------ Supplied records ------
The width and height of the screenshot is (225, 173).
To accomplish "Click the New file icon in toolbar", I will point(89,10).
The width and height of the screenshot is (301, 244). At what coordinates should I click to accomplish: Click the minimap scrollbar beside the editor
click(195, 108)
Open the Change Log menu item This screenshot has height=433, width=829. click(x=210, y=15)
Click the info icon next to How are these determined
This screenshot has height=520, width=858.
------
------ Supplied records ------
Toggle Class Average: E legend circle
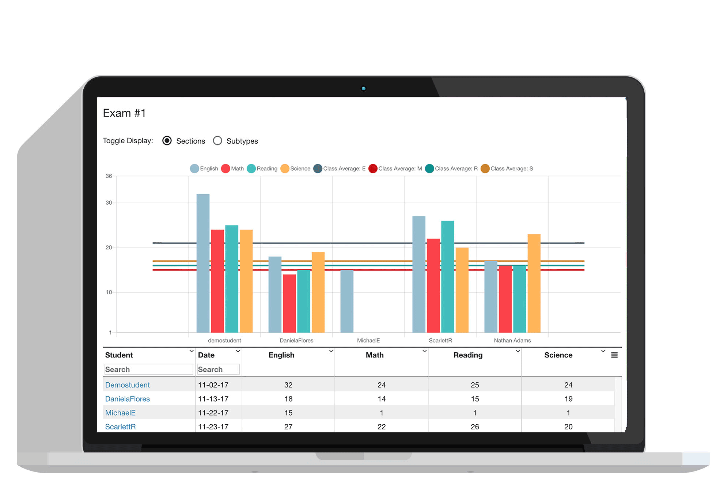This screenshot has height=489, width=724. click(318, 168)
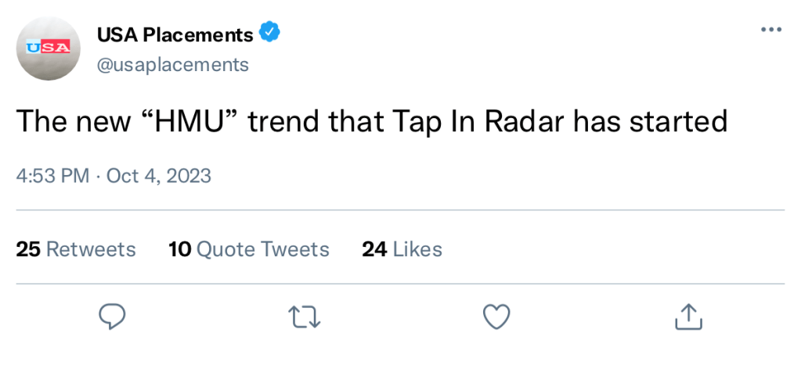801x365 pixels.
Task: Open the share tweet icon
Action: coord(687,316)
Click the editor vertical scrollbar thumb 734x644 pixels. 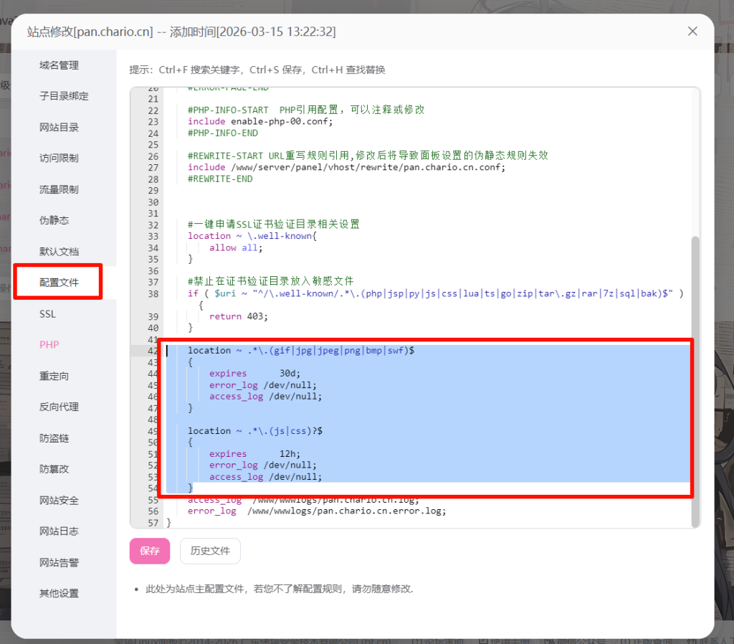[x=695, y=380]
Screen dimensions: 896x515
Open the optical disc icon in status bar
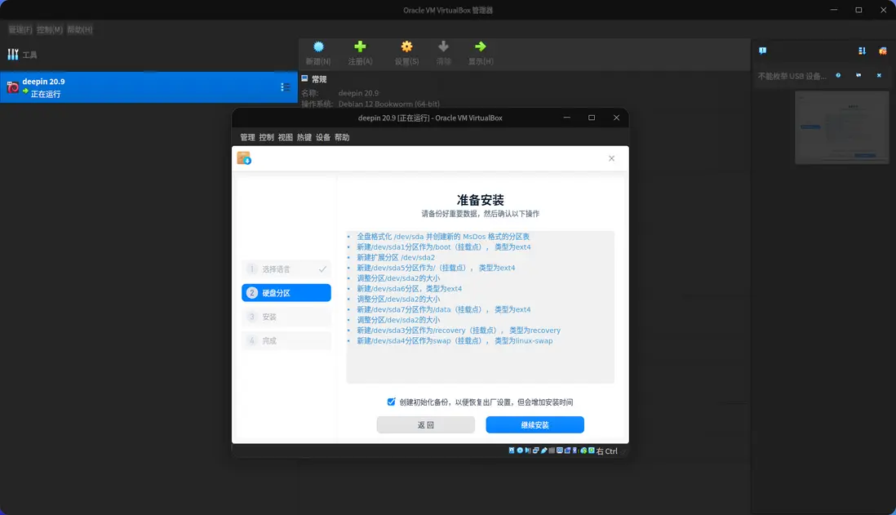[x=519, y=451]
------
------ Supplied records ------
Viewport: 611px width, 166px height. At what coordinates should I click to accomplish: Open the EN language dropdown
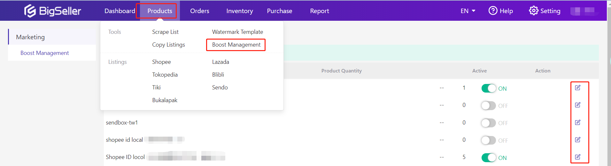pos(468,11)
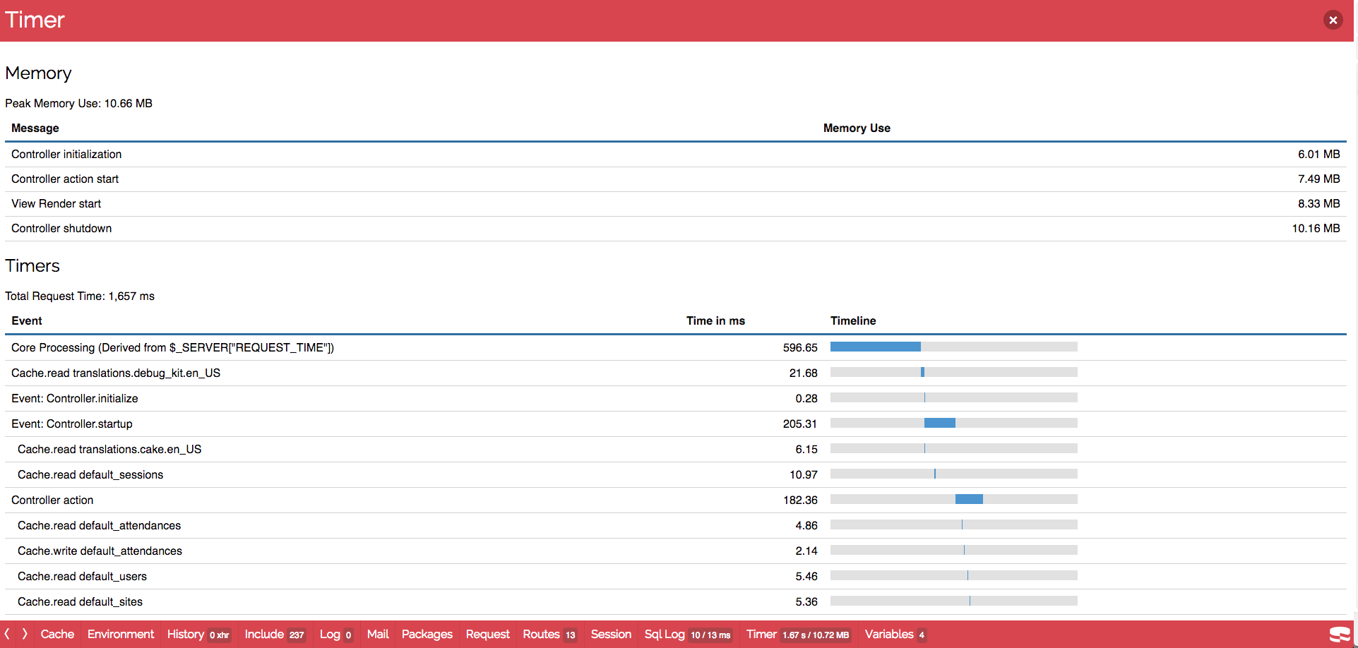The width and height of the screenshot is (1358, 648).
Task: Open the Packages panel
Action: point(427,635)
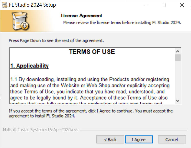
------
Your objective:
Quote the material word for word, everything from the line containing "Viewport: 611px width, 166px" down to the line containing "Action: point(427,635)", both of those lines included. Leave the pictures out of your answer.

Output below:
Viewport: 611px width, 166px height. At what coordinates should I click to accomplish: Open the EN language dropdown
pos(468,11)
The width and height of the screenshot is (1358, 648).
Task: Open the Packages panel
Action: point(427,635)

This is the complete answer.